■ Problem statement:
Go through the data below. List every line that holds the word "This".

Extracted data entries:
-- Opening Marker --

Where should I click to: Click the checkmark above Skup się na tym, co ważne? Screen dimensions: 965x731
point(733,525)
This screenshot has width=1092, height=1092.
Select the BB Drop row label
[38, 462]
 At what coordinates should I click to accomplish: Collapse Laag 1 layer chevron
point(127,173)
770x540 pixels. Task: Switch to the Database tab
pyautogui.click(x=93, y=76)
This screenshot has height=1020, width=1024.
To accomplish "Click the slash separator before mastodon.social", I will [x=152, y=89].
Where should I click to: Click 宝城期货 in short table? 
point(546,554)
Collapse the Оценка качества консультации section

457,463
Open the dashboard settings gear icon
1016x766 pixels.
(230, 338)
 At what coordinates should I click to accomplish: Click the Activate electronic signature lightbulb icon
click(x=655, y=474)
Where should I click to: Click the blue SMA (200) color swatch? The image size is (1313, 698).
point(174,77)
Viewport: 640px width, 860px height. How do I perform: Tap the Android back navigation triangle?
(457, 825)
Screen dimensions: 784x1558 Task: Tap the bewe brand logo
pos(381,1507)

-- Closing Marker --

■ Answer area:
This screenshot has width=1092, height=1092.
This screenshot has height=1020, width=1024.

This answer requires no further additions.